**Assignment:**
Tally every line below where "dimensions" appears, then report the total alone.

───── Working data

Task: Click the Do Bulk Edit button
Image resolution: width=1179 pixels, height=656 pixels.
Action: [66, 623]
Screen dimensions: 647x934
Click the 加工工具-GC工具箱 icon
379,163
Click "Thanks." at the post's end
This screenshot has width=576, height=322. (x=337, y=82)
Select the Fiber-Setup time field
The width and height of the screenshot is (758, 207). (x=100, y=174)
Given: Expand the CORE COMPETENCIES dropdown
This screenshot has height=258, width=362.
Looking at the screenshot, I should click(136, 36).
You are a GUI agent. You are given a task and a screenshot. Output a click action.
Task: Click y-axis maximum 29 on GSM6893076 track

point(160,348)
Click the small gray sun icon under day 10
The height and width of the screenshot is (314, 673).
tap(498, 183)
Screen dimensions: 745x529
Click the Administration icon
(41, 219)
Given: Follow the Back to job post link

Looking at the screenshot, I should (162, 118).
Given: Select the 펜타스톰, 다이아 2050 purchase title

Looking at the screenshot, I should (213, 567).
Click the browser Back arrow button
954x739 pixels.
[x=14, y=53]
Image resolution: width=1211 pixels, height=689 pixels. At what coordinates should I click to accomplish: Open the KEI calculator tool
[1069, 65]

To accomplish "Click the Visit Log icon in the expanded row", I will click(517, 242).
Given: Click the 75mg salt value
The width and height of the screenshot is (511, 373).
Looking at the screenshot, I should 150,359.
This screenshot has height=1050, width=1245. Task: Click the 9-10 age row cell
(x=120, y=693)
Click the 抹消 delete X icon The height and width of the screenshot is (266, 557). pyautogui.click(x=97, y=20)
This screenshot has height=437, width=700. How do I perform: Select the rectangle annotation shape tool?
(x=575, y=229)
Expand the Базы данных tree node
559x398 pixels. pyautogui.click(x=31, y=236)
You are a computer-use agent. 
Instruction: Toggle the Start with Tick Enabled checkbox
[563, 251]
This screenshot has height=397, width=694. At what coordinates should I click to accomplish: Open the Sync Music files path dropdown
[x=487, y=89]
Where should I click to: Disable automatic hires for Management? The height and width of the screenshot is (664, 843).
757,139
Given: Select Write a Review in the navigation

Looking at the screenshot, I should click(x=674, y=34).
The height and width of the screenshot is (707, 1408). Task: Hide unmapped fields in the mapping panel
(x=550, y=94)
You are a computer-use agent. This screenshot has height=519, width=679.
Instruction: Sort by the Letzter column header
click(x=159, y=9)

──────────

**Reply to the exercise:**
2